## Your objective
Rewrite the lines below, replacing each occurrence of "Inicio" with "Página principal" and leaving everything else unchanged. Omit the pictures from your answer.

-- Begin Supplied material --

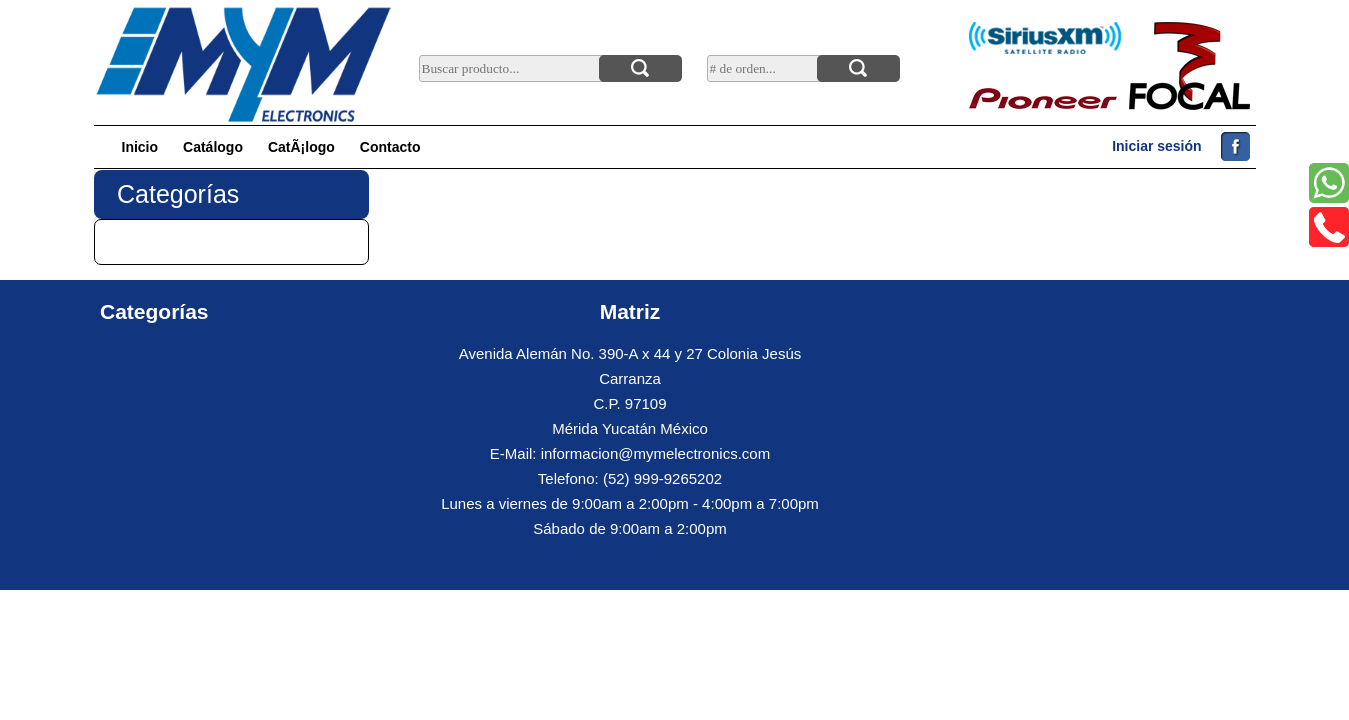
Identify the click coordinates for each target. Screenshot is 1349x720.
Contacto (390, 147)
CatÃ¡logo (301, 147)
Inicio (140, 147)
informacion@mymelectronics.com (655, 453)
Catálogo (213, 147)
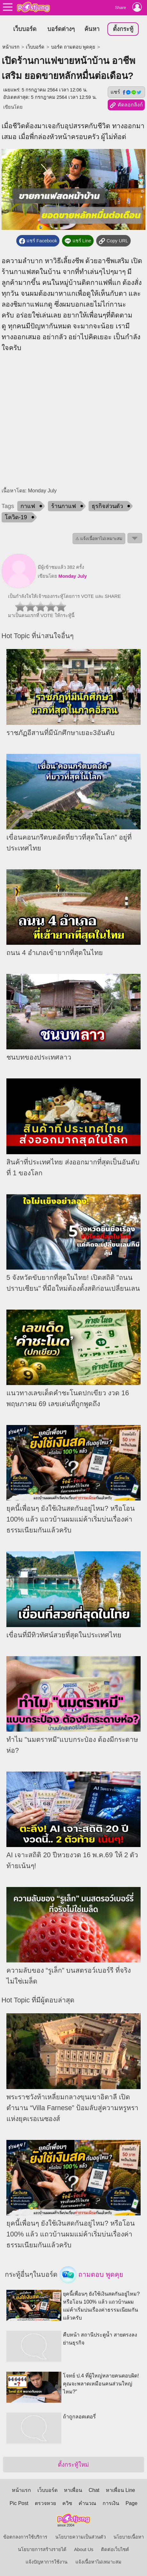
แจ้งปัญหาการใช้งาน (46, 2561)
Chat (94, 2490)
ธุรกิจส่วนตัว (107, 506)
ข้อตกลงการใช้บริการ (25, 2537)
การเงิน (111, 2503)
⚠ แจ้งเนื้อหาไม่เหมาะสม (99, 538)
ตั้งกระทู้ (123, 29)
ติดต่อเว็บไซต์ (115, 2549)
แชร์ (126, 92)
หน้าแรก (10, 47)
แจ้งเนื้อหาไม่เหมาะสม (98, 2561)
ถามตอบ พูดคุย (91, 2274)
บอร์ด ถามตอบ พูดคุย (73, 47)
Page (131, 2503)
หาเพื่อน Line (120, 2490)
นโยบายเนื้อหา (128, 2537)
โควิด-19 (16, 517)
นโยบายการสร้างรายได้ (42, 2549)
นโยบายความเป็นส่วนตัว (80, 2537)
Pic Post (19, 2503)
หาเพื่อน (73, 2490)
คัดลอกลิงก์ (126, 105)
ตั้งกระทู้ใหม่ (73, 2464)
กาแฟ (27, 506)
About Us (83, 2549)
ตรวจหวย (45, 2503)
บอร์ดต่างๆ (61, 29)
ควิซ (67, 2503)
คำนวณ (87, 2503)
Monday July (72, 576)
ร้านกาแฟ (63, 506)
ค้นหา (91, 29)
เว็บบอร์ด (24, 29)
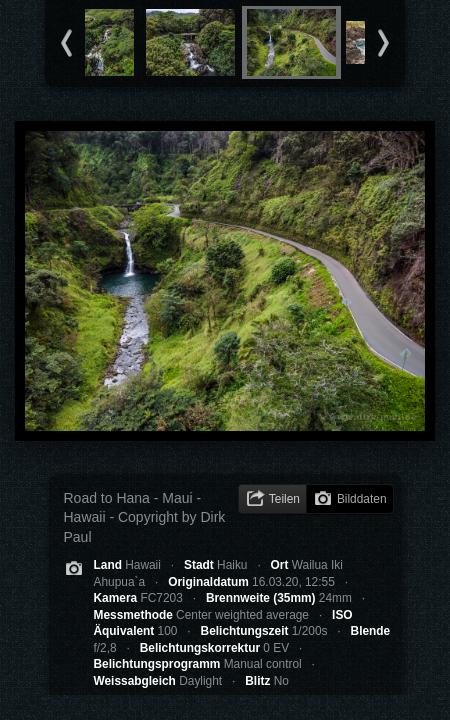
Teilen (284, 499)
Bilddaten (362, 499)
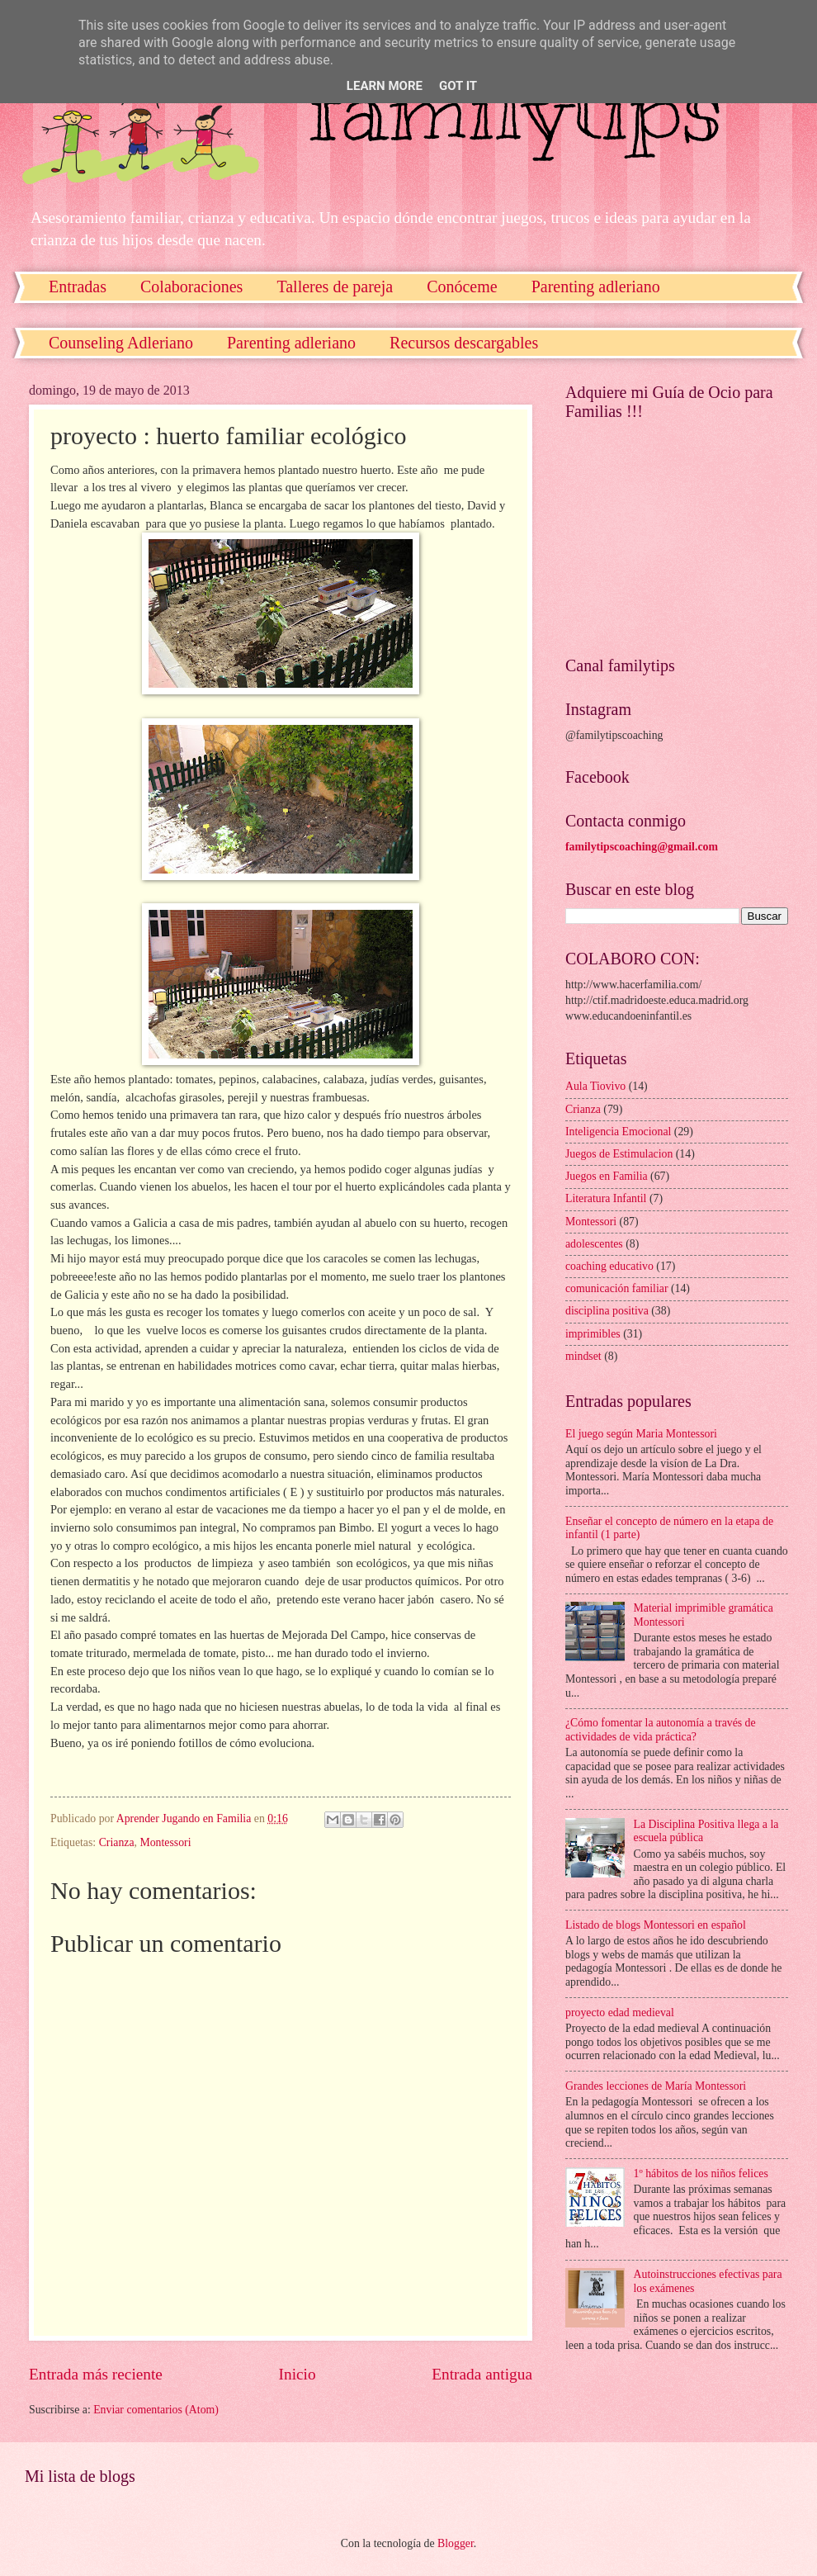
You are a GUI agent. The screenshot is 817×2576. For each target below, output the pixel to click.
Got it (458, 85)
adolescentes (594, 1244)
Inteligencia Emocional (618, 1131)
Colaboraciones (191, 286)
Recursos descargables (464, 343)
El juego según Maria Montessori (641, 1434)
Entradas (77, 286)
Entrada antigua (482, 2374)
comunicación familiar (616, 1288)
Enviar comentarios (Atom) (156, 2409)
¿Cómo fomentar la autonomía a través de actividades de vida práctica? (660, 1730)
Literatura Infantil (605, 1198)
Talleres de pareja (334, 286)
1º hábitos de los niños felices (701, 2173)
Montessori (165, 1842)
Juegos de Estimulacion (619, 1154)
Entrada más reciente (96, 2374)
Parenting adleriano (291, 343)
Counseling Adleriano (121, 343)
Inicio (297, 2374)
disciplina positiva (607, 1311)
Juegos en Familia (606, 1176)
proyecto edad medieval (619, 2012)
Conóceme (462, 286)
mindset (583, 1356)
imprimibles (593, 1334)
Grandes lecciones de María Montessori (655, 2086)
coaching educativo (609, 1266)
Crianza (117, 1842)
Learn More (385, 85)
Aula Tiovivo (595, 1086)
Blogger (455, 2543)
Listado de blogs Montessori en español (655, 1925)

-- End Supplied material --

## Output for this exercise
Identify the click coordinates for each target. Screenshot is 1349x720.
Contacto (390, 147)
CatÃ¡logo (301, 147)
Página principal (140, 147)
informacion@mymelectronics.com (655, 453)
Catálogo (213, 147)
แจ้งปัญหาการใช้งาน (46, 2561)
Chat (94, 2490)
ธุรกิจส่วนตัว (107, 506)
ข้อตกลงการใช้บริการ (25, 2537)
การเงิน (111, 2503)
⚠ แจ้งเนื้อหาไม่เหมาะสม (99, 538)
ตั้งกระทู้ (123, 29)
ติดต่อเว็บไซต์ (115, 2549)
แชร์ (126, 92)
หน้าแรก (10, 47)
แจ้งเนื้อหาไม่เหมาะสม (98, 2561)
ถามตอบ พูดคุย (91, 2274)
บอร์ด ถามตอบ พูดคุย (73, 47)
Page (131, 2503)
หาเพื่อน Line (120, 2490)
นโยบายเนื้อหา (128, 2537)
โควิด-19 (16, 517)
นโยบายการสร้างรายได้ (42, 2549)
นโยบายความเป็นส่วนตัว (80, 2537)
Pic Post (19, 2503)
หาเพื่อน (73, 2490)
คัดลอกลิงก์ (126, 105)
ตั้งกระทู้ใหม่ (73, 2464)
กาแฟ (27, 506)
About Us (83, 2549)
ตรวจหวย (45, 2503)
บอร์ดต่างๆ (61, 29)
ควิซ (67, 2503)
คำนวณ (87, 2503)
Monday July (72, 576)
ร้านกาแฟ (63, 506)
ค้นหา (91, 29)
เว็บบอร์ด (24, 29)
Teilen (284, 499)
Bilddaten (362, 499)
You are a GUI agent. The screenshot is 817×2576. For each target below, output the pixel to click.
Got it (458, 85)
adolescentes (594, 1244)
Inteligencia Emocional (618, 1131)
Colaboraciones (191, 286)
Recursos descargables (464, 343)
El juego según Maria Montessori (641, 1434)
Entradas (77, 286)
Entrada antigua (482, 2374)
comunicación familiar (616, 1288)
Enviar comentarios (Atom) (156, 2409)
¿Cómo fomentar la autonomía a través de actividades de vida práctica? (660, 1730)
Literatura Infantil (605, 1198)
Talleres de pareja (334, 286)
1º hábitos de los niños felices (701, 2173)
Montessori (165, 1842)
Juegos de Estimulacion (619, 1154)
Entrada más reciente (96, 2374)
Parenting adleriano (291, 343)
Counseling Adleriano (121, 343)
Página principal (297, 2374)
disciplina positiva (607, 1311)
Juegos en Familia (606, 1176)
proyecto edad medieval (619, 2012)
Conóceme (462, 286)
mindset (583, 1356)
imprimibles (593, 1334)
Grandes lecciones de María Montessori (655, 2086)
coaching educativo (609, 1266)
Crianza (117, 1842)
Learn More (385, 85)
Aula Tiovivo (595, 1086)
Blogger (455, 2543)
Listado de blogs Montessori en español (655, 1925)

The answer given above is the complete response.